Barbara Feldon: 'Get Smart's Agent 99, Then And Now
Left: Barbara Feldon circa 1965. Right: Feldon with Don Adams on 'Get Smart.' Sources: Silver Screen Collection/Hulton Archive/Getty Imagesl IMDB
Audiences fell in love with Barbara Feldon in her starring role on Get Smart as Agent 99, the smart and brassy young agent who was always one step ahead of her partner Maxwell Smart. Feldon could have dined out on the role of Agent 99 forever, but throughout her career she found ways to reinvent herself while living a normal life.

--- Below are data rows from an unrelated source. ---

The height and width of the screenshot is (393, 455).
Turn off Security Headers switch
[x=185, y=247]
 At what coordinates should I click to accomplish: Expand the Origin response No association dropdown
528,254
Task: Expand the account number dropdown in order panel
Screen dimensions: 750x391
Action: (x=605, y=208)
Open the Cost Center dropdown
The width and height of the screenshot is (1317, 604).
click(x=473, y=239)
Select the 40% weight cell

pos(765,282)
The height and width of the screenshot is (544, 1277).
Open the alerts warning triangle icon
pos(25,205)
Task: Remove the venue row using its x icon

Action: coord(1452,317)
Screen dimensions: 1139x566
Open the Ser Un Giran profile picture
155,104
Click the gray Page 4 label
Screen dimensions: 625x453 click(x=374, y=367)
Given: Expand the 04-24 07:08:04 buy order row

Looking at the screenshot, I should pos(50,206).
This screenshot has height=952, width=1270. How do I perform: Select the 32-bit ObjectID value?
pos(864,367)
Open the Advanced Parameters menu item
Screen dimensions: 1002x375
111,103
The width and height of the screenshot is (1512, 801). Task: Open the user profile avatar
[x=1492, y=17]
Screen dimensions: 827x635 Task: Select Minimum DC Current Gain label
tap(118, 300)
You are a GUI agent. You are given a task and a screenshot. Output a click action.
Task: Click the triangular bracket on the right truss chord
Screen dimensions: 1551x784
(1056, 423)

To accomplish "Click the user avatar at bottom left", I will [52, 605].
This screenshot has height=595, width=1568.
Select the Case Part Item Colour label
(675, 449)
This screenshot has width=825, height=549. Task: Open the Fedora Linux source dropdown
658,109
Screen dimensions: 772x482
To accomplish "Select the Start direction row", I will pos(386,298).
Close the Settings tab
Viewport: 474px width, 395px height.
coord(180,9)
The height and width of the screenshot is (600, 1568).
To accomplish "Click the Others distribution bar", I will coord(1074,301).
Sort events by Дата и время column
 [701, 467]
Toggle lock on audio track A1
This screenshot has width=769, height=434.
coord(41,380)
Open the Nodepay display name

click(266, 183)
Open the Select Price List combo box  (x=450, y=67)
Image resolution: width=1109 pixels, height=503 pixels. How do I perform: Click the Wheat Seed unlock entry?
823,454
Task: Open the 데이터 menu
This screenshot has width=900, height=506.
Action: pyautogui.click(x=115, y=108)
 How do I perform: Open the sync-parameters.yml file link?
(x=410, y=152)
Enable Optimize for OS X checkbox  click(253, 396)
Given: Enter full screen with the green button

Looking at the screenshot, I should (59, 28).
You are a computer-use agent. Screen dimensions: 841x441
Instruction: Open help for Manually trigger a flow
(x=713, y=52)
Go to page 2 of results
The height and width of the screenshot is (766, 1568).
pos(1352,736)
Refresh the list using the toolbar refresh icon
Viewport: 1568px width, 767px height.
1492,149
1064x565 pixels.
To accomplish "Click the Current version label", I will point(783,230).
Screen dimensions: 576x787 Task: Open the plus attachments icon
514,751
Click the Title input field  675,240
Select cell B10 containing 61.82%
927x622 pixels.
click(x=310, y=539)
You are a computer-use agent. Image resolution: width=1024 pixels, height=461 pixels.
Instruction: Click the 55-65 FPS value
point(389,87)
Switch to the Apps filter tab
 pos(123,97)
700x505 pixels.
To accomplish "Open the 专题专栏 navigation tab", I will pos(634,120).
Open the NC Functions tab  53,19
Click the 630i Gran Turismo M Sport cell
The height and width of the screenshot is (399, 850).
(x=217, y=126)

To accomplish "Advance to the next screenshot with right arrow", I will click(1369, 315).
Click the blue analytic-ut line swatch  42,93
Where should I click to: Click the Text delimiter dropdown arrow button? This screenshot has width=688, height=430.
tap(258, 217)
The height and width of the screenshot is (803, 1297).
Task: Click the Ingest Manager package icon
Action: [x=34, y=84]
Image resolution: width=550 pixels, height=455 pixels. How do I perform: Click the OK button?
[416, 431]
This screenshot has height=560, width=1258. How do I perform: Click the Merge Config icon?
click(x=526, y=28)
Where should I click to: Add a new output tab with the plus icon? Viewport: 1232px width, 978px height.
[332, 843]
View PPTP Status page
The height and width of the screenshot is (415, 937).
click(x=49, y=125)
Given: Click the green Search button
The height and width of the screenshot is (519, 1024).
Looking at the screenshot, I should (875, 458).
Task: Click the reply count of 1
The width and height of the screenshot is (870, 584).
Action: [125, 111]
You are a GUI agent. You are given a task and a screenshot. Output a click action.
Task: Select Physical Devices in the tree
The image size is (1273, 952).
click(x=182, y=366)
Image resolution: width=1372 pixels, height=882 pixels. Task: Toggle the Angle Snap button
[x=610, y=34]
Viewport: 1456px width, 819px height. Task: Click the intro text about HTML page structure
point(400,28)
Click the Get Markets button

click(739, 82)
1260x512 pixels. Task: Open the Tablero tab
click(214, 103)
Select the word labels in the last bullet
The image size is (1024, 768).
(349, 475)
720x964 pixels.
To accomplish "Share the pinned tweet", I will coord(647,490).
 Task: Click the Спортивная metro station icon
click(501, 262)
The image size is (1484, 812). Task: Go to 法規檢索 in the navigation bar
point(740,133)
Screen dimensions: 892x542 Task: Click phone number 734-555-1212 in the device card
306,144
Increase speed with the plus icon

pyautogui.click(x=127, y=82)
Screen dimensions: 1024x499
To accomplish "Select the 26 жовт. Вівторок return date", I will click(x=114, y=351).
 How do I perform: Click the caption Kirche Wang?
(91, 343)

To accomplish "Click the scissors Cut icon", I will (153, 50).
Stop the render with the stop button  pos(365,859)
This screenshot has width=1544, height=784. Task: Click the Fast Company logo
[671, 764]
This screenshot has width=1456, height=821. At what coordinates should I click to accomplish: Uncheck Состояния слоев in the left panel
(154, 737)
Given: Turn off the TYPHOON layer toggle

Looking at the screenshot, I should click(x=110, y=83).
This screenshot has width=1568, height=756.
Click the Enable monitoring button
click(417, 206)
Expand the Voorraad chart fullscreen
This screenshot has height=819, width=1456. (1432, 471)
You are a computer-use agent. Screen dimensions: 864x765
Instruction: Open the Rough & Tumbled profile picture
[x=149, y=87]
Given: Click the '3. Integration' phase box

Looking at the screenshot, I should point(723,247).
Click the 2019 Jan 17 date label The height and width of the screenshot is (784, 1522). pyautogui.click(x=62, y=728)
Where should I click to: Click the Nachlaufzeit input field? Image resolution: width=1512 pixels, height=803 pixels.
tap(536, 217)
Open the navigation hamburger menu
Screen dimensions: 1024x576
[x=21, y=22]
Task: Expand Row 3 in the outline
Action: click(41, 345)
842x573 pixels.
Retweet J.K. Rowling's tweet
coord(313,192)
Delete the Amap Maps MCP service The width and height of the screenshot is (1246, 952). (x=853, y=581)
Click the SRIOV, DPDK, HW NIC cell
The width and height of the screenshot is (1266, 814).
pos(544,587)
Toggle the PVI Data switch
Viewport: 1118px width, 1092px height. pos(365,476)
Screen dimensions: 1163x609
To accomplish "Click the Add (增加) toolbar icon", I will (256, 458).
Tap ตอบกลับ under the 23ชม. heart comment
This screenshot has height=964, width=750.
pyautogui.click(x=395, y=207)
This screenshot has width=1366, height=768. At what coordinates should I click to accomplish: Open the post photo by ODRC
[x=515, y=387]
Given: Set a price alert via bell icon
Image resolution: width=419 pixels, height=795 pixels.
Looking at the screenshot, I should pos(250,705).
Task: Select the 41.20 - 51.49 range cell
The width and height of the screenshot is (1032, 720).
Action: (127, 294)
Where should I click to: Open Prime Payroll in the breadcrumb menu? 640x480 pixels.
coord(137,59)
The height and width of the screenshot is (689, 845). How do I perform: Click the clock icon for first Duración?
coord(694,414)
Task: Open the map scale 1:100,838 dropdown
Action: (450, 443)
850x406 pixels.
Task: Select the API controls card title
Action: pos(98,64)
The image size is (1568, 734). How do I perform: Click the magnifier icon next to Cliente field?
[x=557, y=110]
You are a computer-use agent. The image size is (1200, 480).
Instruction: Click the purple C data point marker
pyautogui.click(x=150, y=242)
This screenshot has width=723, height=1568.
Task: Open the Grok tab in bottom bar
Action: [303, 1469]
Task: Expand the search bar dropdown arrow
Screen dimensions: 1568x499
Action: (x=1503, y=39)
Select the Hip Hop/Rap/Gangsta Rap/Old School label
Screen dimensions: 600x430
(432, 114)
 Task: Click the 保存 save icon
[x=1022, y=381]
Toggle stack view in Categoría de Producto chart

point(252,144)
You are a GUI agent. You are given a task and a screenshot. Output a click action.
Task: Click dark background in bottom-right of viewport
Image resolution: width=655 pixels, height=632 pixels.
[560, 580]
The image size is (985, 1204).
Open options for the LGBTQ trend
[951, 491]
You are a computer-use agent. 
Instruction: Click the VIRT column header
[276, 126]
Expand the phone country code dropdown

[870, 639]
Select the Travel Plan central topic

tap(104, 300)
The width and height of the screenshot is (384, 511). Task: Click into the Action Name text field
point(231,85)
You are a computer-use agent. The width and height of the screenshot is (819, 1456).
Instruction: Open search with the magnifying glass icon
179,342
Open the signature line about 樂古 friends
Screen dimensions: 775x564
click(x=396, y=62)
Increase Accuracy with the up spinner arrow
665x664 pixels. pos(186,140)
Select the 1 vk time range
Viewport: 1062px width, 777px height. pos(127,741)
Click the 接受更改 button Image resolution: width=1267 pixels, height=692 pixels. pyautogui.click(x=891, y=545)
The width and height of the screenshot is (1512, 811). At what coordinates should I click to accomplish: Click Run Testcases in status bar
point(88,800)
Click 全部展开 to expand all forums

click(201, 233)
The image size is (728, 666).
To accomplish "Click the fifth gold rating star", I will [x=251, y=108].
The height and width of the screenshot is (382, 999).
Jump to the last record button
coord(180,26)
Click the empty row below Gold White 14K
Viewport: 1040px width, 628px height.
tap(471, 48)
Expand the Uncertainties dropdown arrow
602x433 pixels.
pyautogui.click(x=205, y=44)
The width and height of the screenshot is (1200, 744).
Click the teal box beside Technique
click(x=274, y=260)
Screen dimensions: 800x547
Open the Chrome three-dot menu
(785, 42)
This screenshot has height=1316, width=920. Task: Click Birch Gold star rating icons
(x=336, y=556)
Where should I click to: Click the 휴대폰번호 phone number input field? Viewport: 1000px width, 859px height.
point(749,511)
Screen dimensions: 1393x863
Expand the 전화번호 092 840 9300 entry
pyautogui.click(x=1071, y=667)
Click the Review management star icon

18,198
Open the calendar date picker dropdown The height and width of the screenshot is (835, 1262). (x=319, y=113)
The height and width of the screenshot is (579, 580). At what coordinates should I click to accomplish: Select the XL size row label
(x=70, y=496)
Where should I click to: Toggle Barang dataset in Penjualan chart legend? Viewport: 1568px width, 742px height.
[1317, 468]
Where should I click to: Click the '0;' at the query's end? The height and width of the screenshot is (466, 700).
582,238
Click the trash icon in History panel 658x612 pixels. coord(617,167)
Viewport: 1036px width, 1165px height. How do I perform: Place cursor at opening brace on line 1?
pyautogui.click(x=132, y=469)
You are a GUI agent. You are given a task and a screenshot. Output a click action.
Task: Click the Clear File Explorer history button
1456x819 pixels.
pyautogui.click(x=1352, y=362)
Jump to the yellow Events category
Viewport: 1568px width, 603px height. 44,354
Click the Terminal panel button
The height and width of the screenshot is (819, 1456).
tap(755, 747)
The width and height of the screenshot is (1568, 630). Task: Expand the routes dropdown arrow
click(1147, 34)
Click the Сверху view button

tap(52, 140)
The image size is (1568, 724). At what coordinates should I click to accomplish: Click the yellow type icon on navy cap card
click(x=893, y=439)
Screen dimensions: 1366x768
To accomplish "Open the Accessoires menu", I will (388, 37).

Now, Feldon lives in New York City and works as a writer. She has a book about living alone under her belt and a series of articles. It’s good to see Agent 99 still out there doing good work.
Before She Was Agent 99, Barbara Feldon Won The '$64,000 Question'
Growing up in Pittsburgh, Barbara Feldon had designs on becoming an actress, but she also kept her head in a book. She was a studious young woman who graduated from Carnegie Institute of Technology (now Carnegie Mellon University) in 1955. Two years later she won The $64,000 Question by answering a question about William Shakespeare.
Feldon went on to work as a model, and her most notable ad was for “Top Brass,” a hair product for men. That position went onto earn her guest roles in a handful of ‘60s TV shows like Twelve O'Clock High, Flipper, and The Man from U.N.C.L.E. It’s likely that her time on The Man from U.N.C.L.E. gave her the taste for working as a spy.
She Starred As Agent 99 In 'Get Smart'
Pretty much everyone who grew up glued to the TV remembers Barbara Feldon as the saucy Agent 99 from Get Smart. Even though she was a babe, Feldon wasn’t just eye candy, she was the brains in her partnership with Maxwell Smart. Feldon said that she thought it was important to play the role because she was an inspiration to young women, "A lot of women said 99 was a role model for them because she was smart and always got the right answer." Aside from being an inspiration Feldon also loved wearing a disguise:
I always loved when we got to dress up and play, like we were in kindergarten. I loved the one where Don [Adams] and I are disguised as Charlie Chaplin, both of us, with mustaches and everything. It’s in the episode Max proposes to Agent 99 because they think they’re going to be killed, so he’s pressed to the wall. I loved doing that imitation wearing the costume and being proposed to in a mustache.
She Wrote A Book About Living On Her Own In The 2000s
Feldon’s life didn’t come to a full stop when Get Smart went off the air. She continued working in film and television and even co-hosted the Tournament of Roses Parade in Pasadena with Bob Eubanks. However, the crowning achievement of her later career was writing the book Living Alone And Loving It in 2003. The book is a guide to going solo late in life, and a reminder that it’s okay to be alone. Feldon told Forbes:
I had been in relationships my whole life. I’d been married, then had lived with someone for several years. After those, I just assumed I would find another relationship. But it didn’t happen. As time went on with some good guidance, I learned how to live alone really happily. I’ve met a number of people - men and women - who feel living by themselves is a second-rate life. I thought that was sad, and since I had this technique of living alone, I decided to write a book. And I’m really glad I did.
She Turned Down A Cameo In The 'Get Smart' Movie
There have been a few reboots, sequels, and reimagining of Get Smart throughout the years. It makes sense, the original show still holds up, and the concept of goofy super spies always seems to hit audience in the funny bone. After appearing in a few different versions of the series Feldon hung up her spy outfit. When a film adaptation of the show was in production - featuring Steve Carrell and Anne Hathaway - Feldon turned down an offer to make an appearance. At the time she just didn’t feel like it captured the essence of Get Smart:
Times have changed too much. The psychology of the writers and the audience has changed radically. Get Smart belongs in the 1960s, or it’s not going to be Get Smart.
She Loves Living On Her Own
This shouldn’t come as a shock coming from the woman who wrote a book about how much she loves living on her own, but she recently said that she’s relishing the time she has just to be herself in New York City. Feldon isn’t looking to date, even though she initially thought that she needed to “find another guy” to fill out her life. She told New Idea:
I’m living alone and loving it. When I was newly single my instinct was to find another guy. But times had changed… I found that relationships weren’t as stable as they once were and that people were less interested in getting committed… I found myself living alone first for a week, then a month, and then years. I used to think that you needed to have a partner in order to be happy, but that’s just not true.